_Exercise:_ The response must consist of the lines from the one holding "Instruction: Open the notifications bell" through the final line of the entries, given again exactly and without any pictures.

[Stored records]
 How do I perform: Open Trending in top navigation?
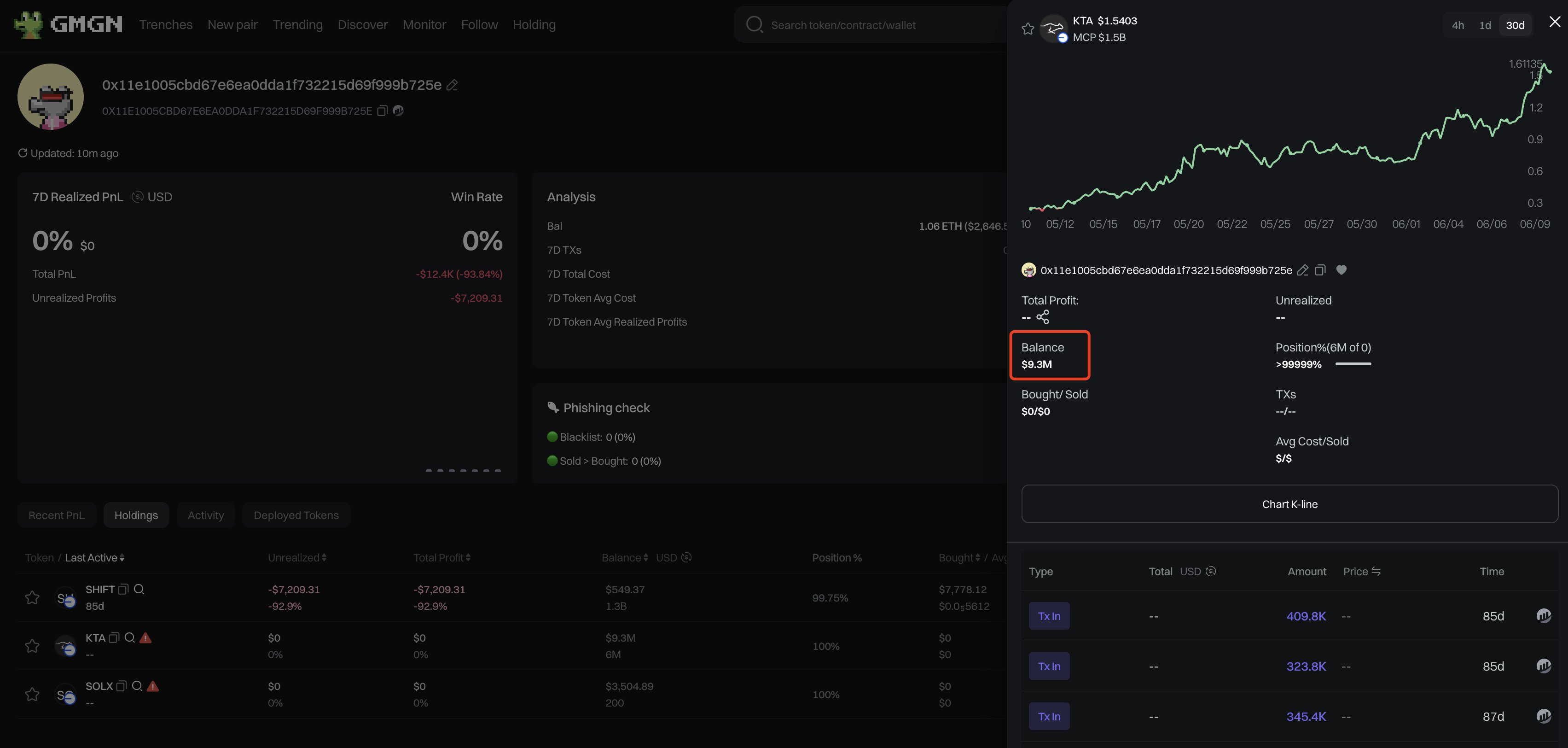point(298,25)
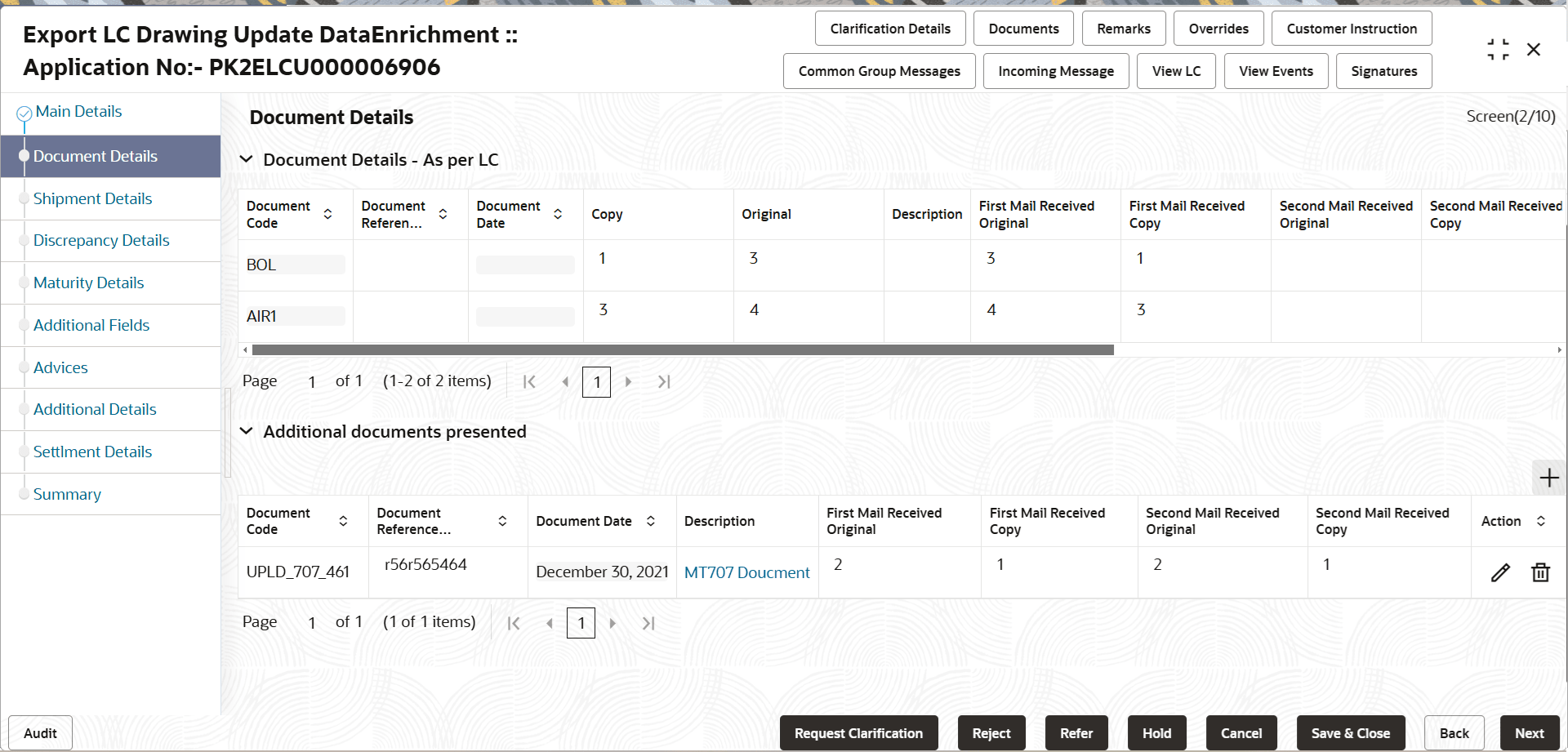Edit the UPLD_707_461 document entry
Viewport: 1568px width, 752px height.
pos(1500,572)
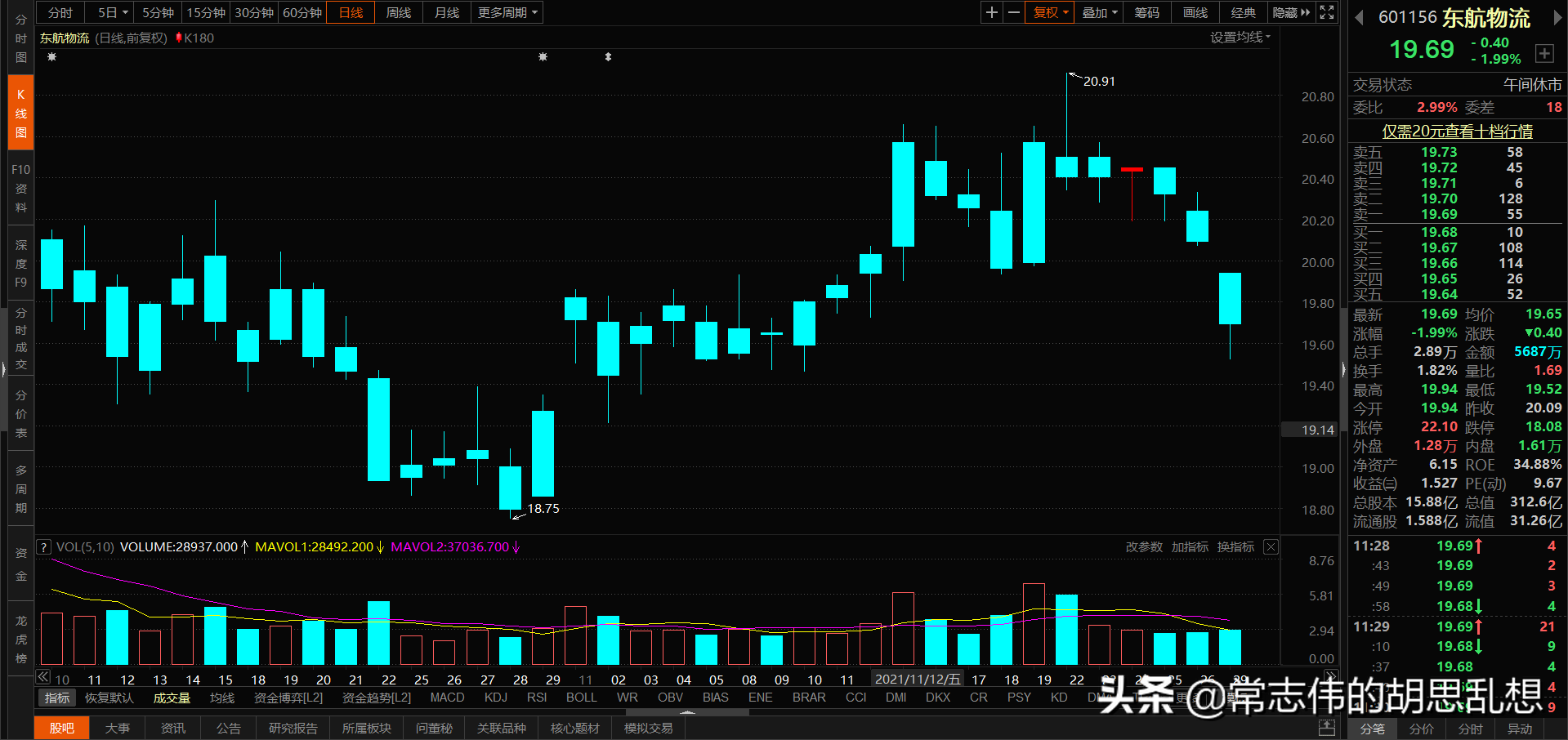Viewport: 1568px width, 740px height.
Task: Open the 公告 announcements tab
Action: point(228,728)
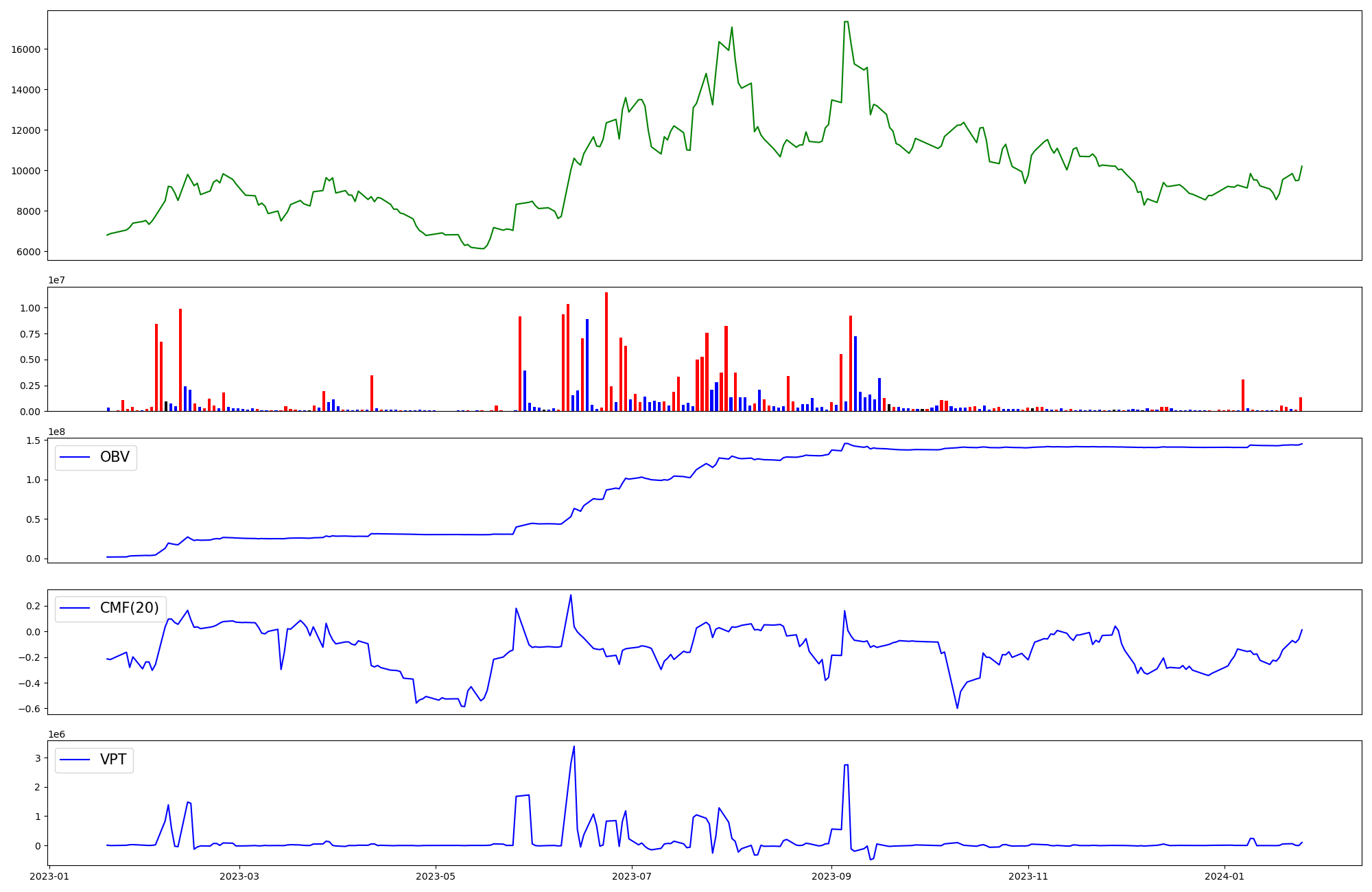
Task: Click the 2023-01 date tick label
Action: point(49,876)
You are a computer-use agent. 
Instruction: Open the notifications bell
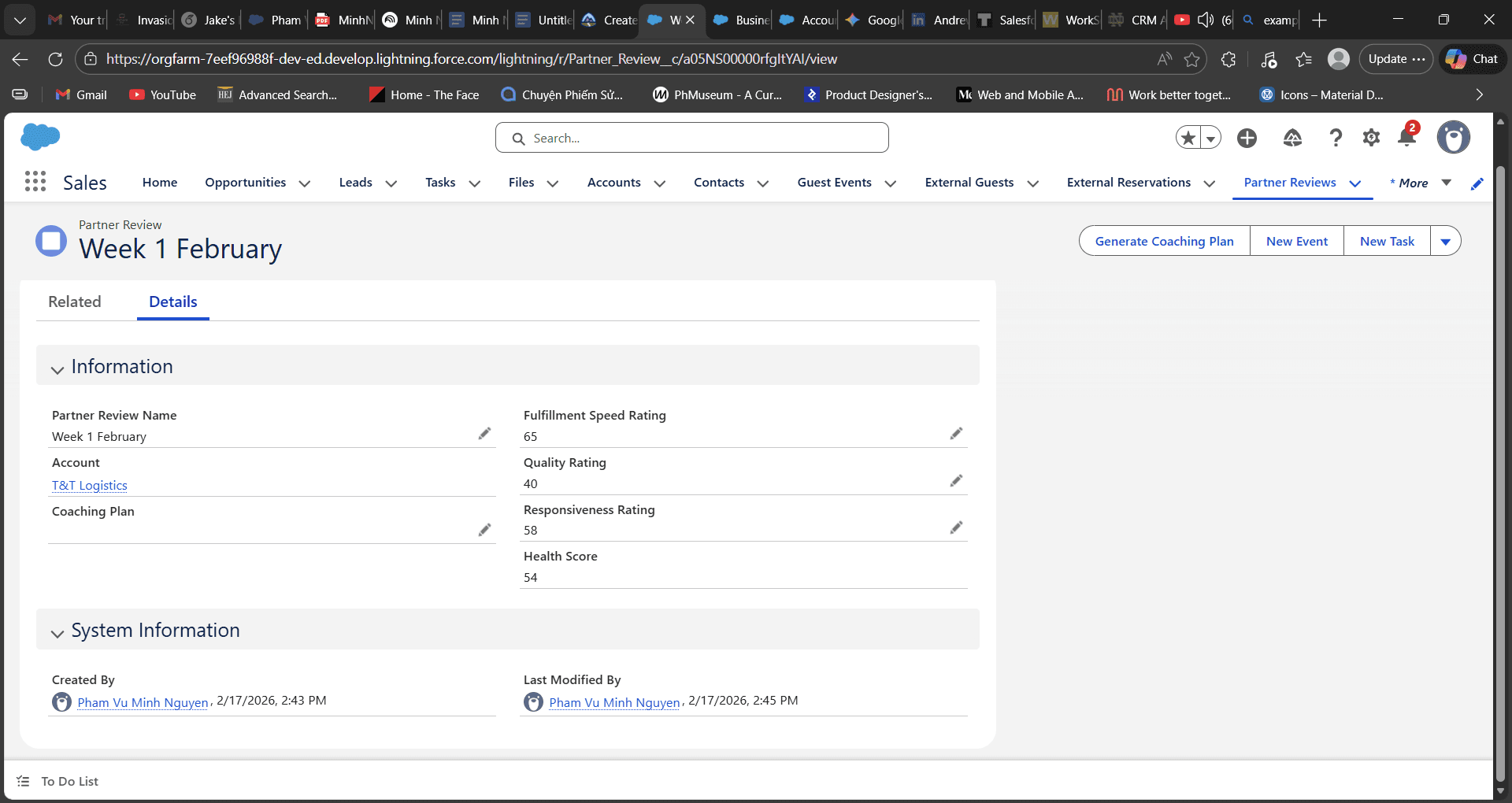point(1407,137)
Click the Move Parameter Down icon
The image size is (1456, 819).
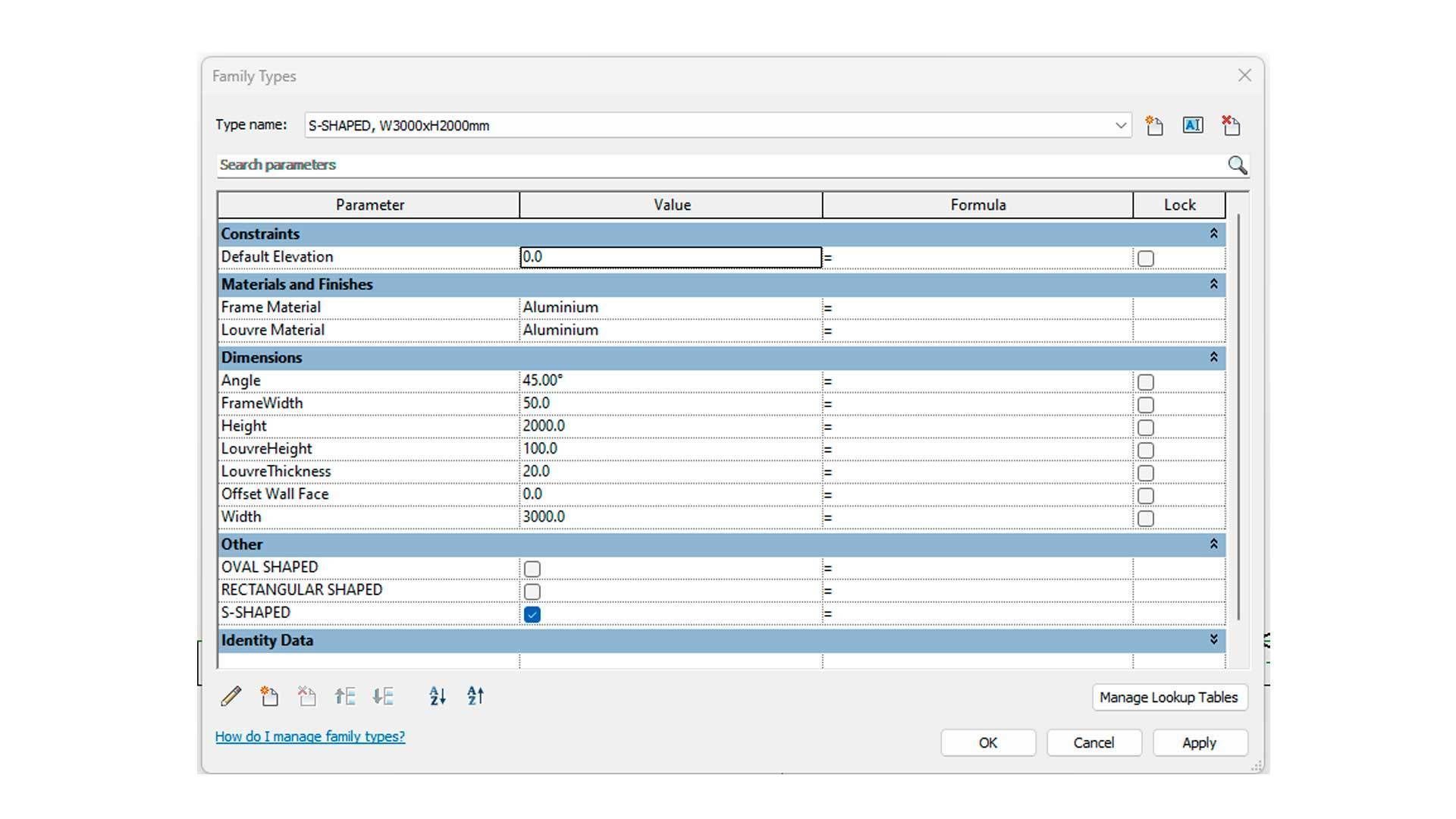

_Response:_
Instruction: Open the notifications bell
point(1407,137)
Click the Move Parameter Down icon
The image size is (1456, 819).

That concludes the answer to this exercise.